The Coast Guard is revamping its body composition standards – which have disproportionately placed women on probation for failing to meet weight standards at rates three times higher than men.
In a pilot program that will begin Oct. 1, servicemembers who fail weigh-ins will have more chances to prove they’re fit, including a physical fitness test and a new abdominal circumference test. The changes are among several recommendations made in a recent RAND study examining women’s retention the Coast Guard.
“We definitely got feedback from the field,” said Cmdr. Matthew Rooney, chief of the Coast Guard’s Policy and Standards Division, who worked on the new body composition standards. “We’re hoping [servicemembers] continue improving the culture of health and wellness.”
Unlike other services, the Coast Guard does not have an annual fitness test requirement. Instead, members are assessed twice a year on weight and body mass index. The Coast Guard does have a Physical Fitness Assessment that can be required for Coast Guardsmen who have failed weight standards or who are applying for a job with physical requirements.

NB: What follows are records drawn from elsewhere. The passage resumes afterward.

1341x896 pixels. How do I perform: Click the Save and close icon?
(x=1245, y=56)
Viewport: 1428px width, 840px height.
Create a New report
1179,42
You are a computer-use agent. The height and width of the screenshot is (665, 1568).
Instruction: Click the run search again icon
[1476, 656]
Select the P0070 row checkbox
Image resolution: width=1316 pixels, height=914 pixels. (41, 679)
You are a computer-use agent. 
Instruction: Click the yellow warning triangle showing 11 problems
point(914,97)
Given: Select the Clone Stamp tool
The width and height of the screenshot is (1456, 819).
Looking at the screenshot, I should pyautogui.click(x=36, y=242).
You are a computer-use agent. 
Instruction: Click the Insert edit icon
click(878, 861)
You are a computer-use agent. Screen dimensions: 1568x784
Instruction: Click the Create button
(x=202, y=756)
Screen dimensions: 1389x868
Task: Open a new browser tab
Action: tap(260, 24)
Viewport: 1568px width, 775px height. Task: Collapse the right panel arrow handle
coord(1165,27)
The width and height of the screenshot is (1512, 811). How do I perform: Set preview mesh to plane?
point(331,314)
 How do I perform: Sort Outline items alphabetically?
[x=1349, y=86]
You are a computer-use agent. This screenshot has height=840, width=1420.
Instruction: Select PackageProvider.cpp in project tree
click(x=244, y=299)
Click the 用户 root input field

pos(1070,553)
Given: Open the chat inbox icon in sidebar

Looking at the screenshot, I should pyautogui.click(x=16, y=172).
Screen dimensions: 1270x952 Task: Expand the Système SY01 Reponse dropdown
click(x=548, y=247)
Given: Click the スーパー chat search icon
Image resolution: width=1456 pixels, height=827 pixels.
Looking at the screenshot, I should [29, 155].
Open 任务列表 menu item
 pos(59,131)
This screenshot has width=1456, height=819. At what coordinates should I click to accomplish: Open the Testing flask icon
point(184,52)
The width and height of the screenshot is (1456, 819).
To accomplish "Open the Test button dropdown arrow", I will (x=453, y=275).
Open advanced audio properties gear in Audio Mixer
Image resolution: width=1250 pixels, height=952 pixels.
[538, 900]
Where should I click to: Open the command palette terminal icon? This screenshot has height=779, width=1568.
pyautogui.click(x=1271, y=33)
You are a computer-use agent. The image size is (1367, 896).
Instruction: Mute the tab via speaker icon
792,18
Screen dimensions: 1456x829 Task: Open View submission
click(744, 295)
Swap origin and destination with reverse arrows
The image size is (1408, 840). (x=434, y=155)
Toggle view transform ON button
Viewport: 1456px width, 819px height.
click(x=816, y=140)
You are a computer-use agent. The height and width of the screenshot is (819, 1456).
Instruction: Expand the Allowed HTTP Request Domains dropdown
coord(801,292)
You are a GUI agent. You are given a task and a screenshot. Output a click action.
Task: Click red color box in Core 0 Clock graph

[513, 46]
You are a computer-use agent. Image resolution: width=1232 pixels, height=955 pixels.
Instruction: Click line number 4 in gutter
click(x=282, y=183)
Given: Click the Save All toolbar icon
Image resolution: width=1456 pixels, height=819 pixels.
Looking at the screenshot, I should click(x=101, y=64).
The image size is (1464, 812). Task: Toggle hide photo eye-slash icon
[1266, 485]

Under the pilot program, if a member passes the weigh-in, there is no need to go further. If a member fails the weigh-in, he or she must undergo a body fat measurement and abdominal circumference test; men must fall under 39 inches, women under 35.5 inches. If the member passes one of those, he or she is determined in compliance.
If the member fails the measurement, he or she can take a physical fitness test. Members who fail the physical fitness test are placed in the weight probation program.
Those on probation who don’t go into compliance are subject to discharged.
Presently, women are disproportionately moved into probation for failing weight standards, Rooney said. Women, who make up about 15 percent of the Coast Guard, represent 30 percent of discharges for failing weight standards, Rooney said.
Under the pilot program, body composition standards will be set to ensure servicemembers are capable of meeting the Coast Guard’s needs and challenges, maintaining a healthy body fat makeup and maintaining a sharp and professional appearance, Rooney said.
Retaining women is one of Coast Guard Commandant Adm. Karl Schutlz’s top priorities to diversity the work force. After he took command in June 2018, Schultz directed the personnel task force to review member feedback and the RAND study on women in service.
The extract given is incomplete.